[Records contained in a dataset]

···

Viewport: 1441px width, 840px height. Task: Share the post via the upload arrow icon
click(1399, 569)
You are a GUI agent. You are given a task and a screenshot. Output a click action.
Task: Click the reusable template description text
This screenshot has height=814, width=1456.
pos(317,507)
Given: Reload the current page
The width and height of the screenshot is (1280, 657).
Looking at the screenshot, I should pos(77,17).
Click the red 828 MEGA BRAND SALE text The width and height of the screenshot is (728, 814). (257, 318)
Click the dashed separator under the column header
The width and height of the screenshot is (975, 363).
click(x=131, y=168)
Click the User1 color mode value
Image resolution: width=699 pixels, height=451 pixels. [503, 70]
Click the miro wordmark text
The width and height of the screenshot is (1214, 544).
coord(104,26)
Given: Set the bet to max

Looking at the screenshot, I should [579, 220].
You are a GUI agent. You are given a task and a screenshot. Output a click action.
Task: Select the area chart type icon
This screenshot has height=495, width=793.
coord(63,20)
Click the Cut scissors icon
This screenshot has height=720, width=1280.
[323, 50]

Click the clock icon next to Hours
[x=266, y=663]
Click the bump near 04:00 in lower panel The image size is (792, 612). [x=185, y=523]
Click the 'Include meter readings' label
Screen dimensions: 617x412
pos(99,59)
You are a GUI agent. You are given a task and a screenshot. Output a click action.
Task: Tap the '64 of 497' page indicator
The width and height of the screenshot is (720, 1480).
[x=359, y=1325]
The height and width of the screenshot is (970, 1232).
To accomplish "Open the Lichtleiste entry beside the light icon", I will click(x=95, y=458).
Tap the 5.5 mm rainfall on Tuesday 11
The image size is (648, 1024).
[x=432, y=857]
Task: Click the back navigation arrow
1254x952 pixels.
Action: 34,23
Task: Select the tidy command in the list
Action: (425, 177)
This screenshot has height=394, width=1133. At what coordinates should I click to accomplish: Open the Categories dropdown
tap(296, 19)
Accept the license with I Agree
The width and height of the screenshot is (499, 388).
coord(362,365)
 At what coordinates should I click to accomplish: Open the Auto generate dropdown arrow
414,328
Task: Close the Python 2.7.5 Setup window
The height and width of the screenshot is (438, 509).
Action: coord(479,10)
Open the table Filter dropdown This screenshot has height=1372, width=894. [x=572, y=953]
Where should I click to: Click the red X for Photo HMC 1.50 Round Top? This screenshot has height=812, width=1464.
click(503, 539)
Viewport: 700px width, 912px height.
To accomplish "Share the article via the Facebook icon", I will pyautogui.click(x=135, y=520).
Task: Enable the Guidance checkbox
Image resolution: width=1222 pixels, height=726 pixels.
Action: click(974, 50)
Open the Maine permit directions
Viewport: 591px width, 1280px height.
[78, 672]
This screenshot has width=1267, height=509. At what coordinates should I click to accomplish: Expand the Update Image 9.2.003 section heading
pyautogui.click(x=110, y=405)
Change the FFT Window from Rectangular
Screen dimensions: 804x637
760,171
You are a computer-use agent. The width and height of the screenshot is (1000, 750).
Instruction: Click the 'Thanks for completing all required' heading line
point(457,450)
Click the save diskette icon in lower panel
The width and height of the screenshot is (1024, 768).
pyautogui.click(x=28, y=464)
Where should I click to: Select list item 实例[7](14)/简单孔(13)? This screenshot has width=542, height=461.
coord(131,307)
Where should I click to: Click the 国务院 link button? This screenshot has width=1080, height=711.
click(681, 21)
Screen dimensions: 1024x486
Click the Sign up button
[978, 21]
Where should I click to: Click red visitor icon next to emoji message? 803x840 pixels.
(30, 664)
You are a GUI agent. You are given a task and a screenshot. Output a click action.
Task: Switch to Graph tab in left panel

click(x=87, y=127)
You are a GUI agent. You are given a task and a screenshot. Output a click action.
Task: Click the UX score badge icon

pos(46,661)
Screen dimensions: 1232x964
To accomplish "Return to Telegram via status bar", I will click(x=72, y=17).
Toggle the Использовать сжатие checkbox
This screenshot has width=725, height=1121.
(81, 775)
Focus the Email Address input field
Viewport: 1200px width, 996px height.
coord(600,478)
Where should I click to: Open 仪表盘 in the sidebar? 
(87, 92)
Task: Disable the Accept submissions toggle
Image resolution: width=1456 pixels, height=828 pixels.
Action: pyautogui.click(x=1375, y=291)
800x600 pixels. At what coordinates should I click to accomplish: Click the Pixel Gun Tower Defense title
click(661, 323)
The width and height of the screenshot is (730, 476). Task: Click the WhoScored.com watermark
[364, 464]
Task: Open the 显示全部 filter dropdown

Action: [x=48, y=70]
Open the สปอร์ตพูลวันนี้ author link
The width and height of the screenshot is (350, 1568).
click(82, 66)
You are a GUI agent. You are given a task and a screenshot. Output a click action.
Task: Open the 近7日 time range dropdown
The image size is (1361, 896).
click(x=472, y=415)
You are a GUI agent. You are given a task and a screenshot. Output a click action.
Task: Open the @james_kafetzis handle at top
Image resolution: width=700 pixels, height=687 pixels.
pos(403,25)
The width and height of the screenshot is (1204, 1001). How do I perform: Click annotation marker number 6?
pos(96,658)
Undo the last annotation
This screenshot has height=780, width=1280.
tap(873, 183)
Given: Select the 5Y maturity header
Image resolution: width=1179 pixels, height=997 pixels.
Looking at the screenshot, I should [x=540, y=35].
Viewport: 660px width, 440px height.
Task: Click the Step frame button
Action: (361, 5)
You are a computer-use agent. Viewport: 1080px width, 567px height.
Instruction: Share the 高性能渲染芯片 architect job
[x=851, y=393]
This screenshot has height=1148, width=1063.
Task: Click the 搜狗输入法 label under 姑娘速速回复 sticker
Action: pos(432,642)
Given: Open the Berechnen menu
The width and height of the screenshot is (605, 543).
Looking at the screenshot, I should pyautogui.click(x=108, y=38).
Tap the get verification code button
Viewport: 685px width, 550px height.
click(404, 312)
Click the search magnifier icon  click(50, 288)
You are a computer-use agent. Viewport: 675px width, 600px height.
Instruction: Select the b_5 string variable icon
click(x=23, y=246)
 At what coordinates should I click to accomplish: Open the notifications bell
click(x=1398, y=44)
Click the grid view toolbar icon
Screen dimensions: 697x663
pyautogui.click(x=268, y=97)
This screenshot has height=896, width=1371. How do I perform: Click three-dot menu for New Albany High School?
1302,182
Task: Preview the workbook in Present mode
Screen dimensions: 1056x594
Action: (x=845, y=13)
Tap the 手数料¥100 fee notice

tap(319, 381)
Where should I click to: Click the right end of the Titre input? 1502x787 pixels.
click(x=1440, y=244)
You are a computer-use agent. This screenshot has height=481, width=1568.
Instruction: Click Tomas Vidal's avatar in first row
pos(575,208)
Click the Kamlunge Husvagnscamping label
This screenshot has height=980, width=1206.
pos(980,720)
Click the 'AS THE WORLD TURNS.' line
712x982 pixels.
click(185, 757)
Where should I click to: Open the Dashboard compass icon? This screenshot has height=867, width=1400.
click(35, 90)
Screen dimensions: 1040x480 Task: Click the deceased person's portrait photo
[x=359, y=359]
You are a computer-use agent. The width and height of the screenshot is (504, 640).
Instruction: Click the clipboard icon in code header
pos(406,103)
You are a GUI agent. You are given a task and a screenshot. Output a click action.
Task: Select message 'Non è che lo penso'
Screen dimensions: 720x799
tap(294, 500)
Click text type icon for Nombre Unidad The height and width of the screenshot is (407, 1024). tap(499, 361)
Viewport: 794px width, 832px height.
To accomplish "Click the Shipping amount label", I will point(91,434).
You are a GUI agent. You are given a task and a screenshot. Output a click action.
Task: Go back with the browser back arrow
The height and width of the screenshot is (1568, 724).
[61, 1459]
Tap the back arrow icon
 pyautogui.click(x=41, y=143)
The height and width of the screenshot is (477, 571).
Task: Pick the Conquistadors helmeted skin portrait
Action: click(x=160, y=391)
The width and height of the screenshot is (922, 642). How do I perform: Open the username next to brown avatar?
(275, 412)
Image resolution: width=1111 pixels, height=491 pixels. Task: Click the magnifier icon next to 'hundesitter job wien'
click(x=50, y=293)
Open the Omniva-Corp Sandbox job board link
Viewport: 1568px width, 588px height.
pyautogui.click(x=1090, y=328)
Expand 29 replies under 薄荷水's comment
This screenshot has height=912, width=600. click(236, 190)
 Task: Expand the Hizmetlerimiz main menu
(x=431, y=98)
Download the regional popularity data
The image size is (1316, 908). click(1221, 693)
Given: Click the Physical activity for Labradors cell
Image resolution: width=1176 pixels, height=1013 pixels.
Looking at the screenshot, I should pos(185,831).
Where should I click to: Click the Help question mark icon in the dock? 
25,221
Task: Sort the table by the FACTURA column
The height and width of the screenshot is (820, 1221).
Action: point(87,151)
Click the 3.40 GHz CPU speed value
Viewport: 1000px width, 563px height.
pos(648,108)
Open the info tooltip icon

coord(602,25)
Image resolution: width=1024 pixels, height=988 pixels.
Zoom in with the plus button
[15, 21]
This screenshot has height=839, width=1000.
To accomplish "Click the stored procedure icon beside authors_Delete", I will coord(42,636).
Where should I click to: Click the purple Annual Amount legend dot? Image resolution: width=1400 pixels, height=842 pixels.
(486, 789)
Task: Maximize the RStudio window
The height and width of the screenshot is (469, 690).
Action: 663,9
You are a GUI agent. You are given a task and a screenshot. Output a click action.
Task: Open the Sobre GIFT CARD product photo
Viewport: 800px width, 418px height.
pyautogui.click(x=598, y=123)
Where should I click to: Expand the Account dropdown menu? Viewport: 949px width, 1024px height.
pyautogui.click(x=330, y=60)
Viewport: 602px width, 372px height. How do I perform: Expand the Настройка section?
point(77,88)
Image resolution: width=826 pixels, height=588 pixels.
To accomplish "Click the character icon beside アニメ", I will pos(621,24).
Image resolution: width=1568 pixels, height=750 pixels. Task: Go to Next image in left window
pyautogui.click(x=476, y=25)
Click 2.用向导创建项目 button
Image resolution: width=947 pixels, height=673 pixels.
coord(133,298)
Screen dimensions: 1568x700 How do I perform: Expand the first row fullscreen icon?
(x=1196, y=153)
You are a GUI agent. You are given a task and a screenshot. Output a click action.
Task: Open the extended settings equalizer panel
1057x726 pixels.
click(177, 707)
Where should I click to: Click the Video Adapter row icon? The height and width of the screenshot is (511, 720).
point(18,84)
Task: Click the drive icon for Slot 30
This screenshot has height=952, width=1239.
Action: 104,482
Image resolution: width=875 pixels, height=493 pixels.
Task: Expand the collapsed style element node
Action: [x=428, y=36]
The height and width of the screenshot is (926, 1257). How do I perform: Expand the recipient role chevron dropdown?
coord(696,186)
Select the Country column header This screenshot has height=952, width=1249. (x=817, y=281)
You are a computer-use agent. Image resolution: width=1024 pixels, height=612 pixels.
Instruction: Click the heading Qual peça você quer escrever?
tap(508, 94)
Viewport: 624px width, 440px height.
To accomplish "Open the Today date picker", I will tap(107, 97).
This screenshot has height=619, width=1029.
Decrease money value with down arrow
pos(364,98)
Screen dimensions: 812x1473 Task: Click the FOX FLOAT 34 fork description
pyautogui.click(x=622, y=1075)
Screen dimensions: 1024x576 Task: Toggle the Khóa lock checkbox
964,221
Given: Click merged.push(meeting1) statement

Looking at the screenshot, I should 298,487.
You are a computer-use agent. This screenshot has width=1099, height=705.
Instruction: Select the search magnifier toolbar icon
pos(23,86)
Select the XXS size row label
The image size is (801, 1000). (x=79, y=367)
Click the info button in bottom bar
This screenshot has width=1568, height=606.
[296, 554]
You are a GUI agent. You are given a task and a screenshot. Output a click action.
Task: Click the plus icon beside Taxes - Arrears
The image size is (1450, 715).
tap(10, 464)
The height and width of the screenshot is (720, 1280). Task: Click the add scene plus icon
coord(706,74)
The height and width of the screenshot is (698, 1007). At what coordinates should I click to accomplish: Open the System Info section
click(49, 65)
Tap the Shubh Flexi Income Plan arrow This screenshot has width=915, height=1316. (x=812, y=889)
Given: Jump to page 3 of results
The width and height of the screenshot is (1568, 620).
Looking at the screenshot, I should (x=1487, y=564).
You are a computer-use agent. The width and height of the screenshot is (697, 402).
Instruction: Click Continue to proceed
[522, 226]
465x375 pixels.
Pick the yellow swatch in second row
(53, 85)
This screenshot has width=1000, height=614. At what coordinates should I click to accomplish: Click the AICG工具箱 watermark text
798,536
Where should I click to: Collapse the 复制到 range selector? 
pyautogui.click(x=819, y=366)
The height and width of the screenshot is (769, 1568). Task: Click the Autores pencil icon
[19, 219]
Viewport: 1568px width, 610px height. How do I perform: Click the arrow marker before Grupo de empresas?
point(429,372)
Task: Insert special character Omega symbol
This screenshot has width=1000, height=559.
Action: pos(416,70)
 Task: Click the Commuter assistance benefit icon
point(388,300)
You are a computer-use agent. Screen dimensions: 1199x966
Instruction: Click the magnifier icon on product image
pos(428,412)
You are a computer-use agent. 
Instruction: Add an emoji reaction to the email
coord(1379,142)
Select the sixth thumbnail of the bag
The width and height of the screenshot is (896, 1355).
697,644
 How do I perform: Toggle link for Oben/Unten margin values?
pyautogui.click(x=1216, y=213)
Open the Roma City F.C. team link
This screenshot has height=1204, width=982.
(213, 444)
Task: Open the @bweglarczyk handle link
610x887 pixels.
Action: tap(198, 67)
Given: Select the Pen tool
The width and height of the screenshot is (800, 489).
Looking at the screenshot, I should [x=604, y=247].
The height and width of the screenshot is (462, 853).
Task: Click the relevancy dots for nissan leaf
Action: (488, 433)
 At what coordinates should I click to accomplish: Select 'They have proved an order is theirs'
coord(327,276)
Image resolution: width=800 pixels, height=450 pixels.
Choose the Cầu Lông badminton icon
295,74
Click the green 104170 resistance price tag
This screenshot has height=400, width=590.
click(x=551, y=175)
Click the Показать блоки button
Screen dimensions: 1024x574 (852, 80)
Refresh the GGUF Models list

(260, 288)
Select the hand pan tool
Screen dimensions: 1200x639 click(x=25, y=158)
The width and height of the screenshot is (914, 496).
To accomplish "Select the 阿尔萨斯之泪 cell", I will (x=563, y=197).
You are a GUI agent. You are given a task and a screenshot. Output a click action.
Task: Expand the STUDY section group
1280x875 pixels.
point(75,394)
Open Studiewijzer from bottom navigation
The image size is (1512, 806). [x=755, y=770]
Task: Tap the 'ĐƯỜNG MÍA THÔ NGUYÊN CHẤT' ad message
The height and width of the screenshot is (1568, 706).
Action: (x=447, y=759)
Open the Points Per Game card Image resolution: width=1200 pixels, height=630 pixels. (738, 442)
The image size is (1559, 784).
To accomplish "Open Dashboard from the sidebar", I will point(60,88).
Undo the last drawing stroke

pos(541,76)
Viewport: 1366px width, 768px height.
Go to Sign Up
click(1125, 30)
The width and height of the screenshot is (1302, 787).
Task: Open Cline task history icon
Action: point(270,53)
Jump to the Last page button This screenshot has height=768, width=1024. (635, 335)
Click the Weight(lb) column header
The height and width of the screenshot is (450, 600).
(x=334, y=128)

···

## Problem description
Note every line of the entries in which "cell" appears, and copy it down.

## Written solution
Given: Click the Physical activity for Labradors cell
To accomplish "Select the 阿尔萨斯之泪 cell", I will (x=563, y=197).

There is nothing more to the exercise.